À cet égard, l’Omnibus donne parfois le sentiment d’une simplification qui retarde ou atténue plutôt qu’elle ne réorganise.
Or l’expérience d’autres cadres européens, notamment en protection des données, montre qu’il existe une différence entre la fermeté de la norme et la fermeté de son enforcement. Il est parfaitement possible de maintenir des obligations juridiques substantielles tout en organisant une montée en charge progressive par la pédagogie, les lignes directrices, les référentiels, les mesures correctrices et, seulement ensuite, la sanction lourde lorsque la mauvaise foi, la persistance ou la récidive le justifient. L’Omnibus semble parfois choisir une autre voie : alléger la norme elle-même ou différer son effectivité, là où une stratégie de déploiement gradué aurait peut-être suffi.
Dès lors, si l’on voulait vraiment simplifier intelligemment, il aurait sans doute fallu raisonner autrement. Non pas d’abord par taille d’entreprise, mais par acteur de la chaîne de l’IA.
Si l’objectif prioritaire est le soutien au fournisseur, il faut améliorer les outils qui conditionnent sa conformité réelle : référentiels, standards, sandbox, méthodes d’évaluation, articulation avec les procédures sectorielles. Si l’objectif prioritaire est l’extension de l’usage de l’IA, il faut alors clarifier la situation du déployeur : obligation de supervision, documentation de l’usage, information, remontée d’incidents, responsabilité en cas de mauvais paramétrage ou de mésusage. Dans les deux cas, la simplification devrait porter sur les fonctions exercées dans le cycle de vie du système, et non exclusivement sur la taille ou la catégorie économique de l’entité concernée.
En définitive, l’AI Omnibus présente une utilité politique et pratique réelle.
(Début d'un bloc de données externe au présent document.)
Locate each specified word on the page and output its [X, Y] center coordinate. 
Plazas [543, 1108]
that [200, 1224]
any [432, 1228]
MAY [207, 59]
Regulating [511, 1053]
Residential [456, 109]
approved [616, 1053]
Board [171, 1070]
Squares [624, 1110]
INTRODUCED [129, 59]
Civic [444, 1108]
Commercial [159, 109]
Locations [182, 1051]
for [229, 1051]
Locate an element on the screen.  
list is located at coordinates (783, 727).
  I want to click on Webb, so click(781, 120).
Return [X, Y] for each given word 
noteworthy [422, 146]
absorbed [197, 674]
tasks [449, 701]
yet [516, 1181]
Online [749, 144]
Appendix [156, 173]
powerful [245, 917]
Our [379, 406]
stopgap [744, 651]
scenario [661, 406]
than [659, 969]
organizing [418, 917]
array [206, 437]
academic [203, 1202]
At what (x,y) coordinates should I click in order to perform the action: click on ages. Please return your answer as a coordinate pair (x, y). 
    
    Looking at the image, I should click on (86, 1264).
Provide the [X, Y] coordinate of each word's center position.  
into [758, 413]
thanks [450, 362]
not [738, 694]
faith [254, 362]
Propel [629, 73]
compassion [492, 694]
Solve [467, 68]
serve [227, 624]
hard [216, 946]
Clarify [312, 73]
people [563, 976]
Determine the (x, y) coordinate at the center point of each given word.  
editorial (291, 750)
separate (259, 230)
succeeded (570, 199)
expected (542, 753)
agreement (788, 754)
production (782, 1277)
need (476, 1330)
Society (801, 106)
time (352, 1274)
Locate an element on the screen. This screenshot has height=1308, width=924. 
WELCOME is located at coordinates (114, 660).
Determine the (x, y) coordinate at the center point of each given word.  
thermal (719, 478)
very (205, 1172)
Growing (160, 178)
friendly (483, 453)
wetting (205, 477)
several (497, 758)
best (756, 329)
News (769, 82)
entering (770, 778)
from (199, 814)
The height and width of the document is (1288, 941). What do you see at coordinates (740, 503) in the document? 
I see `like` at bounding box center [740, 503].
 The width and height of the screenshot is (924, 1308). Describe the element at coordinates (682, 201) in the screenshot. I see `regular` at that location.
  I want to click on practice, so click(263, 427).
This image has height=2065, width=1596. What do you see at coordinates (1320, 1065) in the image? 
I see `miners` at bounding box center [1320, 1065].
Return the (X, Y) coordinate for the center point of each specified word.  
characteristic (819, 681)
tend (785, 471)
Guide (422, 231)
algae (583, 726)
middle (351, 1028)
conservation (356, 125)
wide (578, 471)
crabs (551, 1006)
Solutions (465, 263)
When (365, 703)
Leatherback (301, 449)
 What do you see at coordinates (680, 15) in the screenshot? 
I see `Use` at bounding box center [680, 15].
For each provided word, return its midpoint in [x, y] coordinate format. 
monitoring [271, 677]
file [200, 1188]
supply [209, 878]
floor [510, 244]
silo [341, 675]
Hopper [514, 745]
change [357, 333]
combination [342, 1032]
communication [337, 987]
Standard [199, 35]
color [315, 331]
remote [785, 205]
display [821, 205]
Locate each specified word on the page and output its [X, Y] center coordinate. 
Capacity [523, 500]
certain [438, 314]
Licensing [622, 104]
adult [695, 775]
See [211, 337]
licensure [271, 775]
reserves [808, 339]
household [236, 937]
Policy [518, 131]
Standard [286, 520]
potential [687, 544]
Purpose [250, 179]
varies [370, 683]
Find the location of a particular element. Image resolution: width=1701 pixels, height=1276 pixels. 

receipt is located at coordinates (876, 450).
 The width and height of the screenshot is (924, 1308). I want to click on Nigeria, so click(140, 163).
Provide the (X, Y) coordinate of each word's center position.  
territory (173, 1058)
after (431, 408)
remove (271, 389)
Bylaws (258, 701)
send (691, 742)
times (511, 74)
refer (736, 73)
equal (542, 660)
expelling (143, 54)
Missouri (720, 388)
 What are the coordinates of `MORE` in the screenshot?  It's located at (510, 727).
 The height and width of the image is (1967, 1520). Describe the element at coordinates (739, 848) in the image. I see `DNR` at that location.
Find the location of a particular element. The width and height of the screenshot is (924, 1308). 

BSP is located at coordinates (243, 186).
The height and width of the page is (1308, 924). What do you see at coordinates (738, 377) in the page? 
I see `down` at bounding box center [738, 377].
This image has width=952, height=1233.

Il permet de traiter la question des délais, de la préparation des outils de conformité, de certaines redondances procédurales et de l’extension d’assouplissements à une catégorie élargie d’entreprises.
Mais il ne faut pas lui faire dire plus qu’il ne fait. Il ne reconstruit pas la logique du régime. Il ne simplifie pas prioritairement par acteur de la chaîne de l’IA. Il n’apporte pas, à ce stade, de réponse pleinement satisfaisante à la question centrale de l’opérabilité des obligations haut risque. Et il ne transforme pas un report d’entrée en application en amélioration substantielle du droit.
À ce stade, l’Omnibus doit donc être lu pour ce qu’il est : moins un rééquilibrage juridique de l’AI Act qu’un instrument de gestion politique et économique de son déploiement.